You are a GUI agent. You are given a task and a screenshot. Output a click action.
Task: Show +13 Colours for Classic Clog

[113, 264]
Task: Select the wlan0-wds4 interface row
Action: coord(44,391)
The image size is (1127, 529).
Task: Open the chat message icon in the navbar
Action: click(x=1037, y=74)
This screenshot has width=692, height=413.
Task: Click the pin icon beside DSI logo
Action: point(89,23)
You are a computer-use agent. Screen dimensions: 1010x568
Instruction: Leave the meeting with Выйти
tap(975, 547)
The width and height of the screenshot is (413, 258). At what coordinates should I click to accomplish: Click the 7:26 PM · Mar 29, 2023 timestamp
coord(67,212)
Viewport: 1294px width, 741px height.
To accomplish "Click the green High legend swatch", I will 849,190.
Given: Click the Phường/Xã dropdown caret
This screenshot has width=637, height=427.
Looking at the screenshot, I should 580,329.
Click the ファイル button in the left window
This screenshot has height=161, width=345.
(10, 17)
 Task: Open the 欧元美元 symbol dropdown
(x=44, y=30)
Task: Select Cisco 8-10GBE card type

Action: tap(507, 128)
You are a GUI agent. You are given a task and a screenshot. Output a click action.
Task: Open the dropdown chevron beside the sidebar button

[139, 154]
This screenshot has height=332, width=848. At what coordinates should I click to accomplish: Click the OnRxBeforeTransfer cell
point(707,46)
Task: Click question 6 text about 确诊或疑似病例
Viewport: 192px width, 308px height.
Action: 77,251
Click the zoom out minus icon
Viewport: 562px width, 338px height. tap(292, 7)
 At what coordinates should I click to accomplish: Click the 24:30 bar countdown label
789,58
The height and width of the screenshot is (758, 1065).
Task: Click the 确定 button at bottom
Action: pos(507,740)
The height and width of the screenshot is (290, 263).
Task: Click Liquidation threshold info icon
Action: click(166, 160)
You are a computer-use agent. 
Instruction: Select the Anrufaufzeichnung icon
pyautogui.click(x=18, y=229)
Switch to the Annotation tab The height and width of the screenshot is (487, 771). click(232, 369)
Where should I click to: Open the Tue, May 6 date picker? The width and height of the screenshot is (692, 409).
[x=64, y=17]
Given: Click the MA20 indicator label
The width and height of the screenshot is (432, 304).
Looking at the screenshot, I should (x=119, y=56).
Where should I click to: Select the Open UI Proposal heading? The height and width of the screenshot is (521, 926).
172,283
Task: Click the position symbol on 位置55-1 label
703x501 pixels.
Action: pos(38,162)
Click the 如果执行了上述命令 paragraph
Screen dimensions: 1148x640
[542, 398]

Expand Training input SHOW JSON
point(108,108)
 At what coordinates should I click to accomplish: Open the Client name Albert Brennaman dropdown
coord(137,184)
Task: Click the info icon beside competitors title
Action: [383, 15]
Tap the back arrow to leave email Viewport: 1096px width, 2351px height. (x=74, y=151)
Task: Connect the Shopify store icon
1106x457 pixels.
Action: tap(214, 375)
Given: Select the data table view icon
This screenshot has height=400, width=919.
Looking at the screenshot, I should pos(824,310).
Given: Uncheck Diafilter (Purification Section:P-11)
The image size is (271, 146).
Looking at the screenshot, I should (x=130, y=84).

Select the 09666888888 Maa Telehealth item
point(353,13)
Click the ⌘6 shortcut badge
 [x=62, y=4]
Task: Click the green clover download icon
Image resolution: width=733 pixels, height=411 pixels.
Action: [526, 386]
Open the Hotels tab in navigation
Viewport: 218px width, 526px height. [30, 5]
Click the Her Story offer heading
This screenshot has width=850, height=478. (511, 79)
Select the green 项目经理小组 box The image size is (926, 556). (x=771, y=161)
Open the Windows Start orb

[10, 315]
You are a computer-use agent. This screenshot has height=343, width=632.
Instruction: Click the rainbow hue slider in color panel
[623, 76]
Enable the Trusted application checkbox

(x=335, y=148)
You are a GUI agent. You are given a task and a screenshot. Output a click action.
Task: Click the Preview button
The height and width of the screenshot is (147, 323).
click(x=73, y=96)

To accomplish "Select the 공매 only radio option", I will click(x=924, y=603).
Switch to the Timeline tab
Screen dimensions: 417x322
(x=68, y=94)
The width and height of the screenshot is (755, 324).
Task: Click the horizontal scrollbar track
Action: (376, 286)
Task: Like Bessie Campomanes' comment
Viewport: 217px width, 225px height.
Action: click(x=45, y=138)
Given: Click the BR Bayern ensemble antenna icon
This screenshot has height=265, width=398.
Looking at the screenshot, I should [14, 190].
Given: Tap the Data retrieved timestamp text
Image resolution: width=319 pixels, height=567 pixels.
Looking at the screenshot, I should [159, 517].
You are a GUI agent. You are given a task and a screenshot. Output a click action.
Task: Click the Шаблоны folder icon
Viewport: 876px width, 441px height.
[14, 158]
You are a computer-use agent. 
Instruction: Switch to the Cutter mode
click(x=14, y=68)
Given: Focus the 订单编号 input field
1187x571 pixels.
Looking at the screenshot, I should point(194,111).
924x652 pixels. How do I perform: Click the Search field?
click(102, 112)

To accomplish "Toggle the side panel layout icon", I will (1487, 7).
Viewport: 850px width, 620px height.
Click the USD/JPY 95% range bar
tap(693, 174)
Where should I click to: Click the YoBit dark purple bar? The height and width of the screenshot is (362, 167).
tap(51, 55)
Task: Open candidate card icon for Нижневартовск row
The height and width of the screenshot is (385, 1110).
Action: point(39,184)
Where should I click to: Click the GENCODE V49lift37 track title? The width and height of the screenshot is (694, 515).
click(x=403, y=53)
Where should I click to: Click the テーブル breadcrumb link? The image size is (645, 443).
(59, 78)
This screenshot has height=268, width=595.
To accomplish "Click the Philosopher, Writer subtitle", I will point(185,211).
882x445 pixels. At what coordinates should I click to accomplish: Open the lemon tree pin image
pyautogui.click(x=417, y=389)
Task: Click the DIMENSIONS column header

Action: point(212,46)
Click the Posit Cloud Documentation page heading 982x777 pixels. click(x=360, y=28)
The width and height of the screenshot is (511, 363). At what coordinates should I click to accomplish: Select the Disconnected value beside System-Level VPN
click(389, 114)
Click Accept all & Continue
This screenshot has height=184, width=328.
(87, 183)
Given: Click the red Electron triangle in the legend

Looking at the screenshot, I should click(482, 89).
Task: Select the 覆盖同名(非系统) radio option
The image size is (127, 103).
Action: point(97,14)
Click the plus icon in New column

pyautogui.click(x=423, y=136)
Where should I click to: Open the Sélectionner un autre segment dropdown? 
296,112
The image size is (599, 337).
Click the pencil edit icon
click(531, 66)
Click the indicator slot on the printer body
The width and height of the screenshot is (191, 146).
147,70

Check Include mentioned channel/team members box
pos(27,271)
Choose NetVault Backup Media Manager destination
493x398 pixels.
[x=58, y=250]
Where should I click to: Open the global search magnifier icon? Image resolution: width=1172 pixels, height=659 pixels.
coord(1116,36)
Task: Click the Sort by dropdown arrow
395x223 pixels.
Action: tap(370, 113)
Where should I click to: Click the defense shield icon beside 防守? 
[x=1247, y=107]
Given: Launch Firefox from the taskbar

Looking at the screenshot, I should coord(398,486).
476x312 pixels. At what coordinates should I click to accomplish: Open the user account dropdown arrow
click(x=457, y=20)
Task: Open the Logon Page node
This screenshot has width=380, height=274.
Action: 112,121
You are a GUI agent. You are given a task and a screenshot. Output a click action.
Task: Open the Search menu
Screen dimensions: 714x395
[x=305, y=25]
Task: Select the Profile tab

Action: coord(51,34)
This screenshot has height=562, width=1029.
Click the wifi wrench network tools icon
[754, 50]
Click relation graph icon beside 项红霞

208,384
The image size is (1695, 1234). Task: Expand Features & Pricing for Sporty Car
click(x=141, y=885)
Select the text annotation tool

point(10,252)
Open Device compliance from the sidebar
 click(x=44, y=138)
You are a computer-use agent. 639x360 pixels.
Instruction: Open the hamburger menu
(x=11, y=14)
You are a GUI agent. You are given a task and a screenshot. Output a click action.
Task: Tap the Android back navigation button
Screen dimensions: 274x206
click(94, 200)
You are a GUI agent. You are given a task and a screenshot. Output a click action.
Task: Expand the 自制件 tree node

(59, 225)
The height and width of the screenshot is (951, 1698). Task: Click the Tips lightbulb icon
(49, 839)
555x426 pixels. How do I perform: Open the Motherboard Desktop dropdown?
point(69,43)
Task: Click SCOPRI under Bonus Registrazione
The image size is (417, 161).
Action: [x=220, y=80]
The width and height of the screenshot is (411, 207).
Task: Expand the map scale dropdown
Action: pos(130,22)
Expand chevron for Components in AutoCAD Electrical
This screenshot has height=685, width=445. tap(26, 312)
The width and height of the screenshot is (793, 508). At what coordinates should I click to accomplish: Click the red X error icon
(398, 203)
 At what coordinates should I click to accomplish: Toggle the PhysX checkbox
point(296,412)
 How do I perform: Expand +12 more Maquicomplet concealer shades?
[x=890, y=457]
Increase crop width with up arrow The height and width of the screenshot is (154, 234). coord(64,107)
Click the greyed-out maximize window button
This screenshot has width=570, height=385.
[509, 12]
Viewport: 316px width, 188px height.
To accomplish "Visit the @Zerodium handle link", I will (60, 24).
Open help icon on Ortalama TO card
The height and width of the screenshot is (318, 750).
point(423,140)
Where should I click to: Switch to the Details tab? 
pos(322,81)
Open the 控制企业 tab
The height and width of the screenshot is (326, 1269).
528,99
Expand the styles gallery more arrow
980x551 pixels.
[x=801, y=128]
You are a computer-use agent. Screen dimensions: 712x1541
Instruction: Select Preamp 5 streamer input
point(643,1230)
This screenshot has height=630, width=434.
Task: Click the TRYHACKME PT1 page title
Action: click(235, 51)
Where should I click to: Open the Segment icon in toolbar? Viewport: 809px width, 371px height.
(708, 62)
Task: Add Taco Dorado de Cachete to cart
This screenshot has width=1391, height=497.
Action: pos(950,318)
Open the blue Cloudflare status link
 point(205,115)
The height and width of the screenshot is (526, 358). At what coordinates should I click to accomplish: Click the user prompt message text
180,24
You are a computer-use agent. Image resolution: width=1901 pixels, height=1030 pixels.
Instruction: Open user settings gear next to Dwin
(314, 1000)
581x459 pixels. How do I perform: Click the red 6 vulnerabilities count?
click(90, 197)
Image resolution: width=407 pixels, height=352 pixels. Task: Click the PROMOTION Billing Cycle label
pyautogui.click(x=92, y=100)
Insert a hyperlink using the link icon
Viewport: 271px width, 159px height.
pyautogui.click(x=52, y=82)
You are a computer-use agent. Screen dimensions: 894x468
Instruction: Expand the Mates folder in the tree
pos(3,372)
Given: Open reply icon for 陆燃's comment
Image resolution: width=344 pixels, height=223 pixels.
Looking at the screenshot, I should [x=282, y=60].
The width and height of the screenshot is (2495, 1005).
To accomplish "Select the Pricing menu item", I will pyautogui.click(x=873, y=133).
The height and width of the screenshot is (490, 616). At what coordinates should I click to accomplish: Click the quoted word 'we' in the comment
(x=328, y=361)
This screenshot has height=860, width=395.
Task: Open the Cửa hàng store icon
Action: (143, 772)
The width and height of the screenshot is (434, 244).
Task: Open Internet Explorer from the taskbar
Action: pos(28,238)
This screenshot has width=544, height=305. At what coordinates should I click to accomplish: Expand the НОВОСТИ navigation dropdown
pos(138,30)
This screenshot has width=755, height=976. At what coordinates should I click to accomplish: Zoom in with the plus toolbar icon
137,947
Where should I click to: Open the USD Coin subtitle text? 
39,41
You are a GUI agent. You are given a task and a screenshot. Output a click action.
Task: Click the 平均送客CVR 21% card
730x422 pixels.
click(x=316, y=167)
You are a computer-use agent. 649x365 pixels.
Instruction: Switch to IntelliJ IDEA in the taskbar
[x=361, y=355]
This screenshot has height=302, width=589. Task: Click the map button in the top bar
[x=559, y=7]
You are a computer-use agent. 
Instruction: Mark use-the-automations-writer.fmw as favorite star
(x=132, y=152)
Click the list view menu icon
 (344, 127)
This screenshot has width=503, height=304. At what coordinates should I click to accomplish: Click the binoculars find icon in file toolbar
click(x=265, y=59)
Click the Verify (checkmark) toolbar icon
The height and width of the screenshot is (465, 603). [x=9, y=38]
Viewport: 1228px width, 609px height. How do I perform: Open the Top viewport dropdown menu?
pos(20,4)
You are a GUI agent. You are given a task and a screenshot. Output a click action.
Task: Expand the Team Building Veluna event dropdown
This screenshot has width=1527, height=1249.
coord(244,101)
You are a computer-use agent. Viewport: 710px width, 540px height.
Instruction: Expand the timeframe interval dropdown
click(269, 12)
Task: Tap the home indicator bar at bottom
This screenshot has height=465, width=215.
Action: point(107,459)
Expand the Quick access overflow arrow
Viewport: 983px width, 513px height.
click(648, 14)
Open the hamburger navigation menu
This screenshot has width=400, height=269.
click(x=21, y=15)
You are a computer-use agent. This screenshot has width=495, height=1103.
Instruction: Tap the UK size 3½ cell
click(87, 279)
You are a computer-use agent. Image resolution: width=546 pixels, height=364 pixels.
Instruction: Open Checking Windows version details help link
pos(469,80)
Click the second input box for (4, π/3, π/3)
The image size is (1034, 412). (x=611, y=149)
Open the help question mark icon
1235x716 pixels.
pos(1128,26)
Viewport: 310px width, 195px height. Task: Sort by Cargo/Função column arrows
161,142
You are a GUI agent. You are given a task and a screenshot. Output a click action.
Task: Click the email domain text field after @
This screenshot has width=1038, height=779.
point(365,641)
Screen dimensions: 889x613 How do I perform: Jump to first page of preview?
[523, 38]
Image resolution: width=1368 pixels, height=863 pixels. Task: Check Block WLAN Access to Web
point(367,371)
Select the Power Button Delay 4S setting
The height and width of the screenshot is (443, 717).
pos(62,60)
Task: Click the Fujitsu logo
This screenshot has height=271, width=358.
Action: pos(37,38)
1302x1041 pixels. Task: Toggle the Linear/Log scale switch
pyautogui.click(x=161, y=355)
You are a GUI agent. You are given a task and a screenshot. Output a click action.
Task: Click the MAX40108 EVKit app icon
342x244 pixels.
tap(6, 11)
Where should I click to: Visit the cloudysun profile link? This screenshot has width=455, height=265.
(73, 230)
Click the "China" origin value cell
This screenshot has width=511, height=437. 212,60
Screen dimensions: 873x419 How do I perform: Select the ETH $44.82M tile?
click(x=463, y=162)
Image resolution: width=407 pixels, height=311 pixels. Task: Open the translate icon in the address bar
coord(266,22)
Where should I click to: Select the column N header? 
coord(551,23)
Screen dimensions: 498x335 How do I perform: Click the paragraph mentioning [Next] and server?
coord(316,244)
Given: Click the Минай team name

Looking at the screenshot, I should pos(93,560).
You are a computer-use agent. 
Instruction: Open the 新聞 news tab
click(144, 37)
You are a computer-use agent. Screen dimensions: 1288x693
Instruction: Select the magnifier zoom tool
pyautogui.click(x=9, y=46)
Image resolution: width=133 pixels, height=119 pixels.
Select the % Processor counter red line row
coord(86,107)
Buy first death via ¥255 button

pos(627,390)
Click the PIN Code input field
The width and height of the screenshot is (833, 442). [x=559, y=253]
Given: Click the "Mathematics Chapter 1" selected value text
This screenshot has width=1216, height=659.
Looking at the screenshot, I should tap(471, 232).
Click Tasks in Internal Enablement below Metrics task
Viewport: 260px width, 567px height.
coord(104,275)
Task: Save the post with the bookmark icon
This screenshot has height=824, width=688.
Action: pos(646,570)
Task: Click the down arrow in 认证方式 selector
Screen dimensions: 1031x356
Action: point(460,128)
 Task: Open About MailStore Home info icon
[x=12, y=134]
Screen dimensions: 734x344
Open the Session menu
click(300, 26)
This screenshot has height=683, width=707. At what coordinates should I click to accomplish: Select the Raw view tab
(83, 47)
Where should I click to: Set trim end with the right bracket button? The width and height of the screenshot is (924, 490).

Problem details. Would you please copy, word for word, everything above from the line containing "Viewport: 271px width, 159px height." down to the line containing "Given: Open reply icon for 陆燃's comment", those two lines included?

Finished task.
Viewport: 271px width, 159px height.
pyautogui.click(x=52, y=82)
You are a computer-use agent. Screen dimensions: 894x468
Instruction: Expand the Mates folder in the tree
pos(3,372)
Given: Open reply icon for 陆燃's comment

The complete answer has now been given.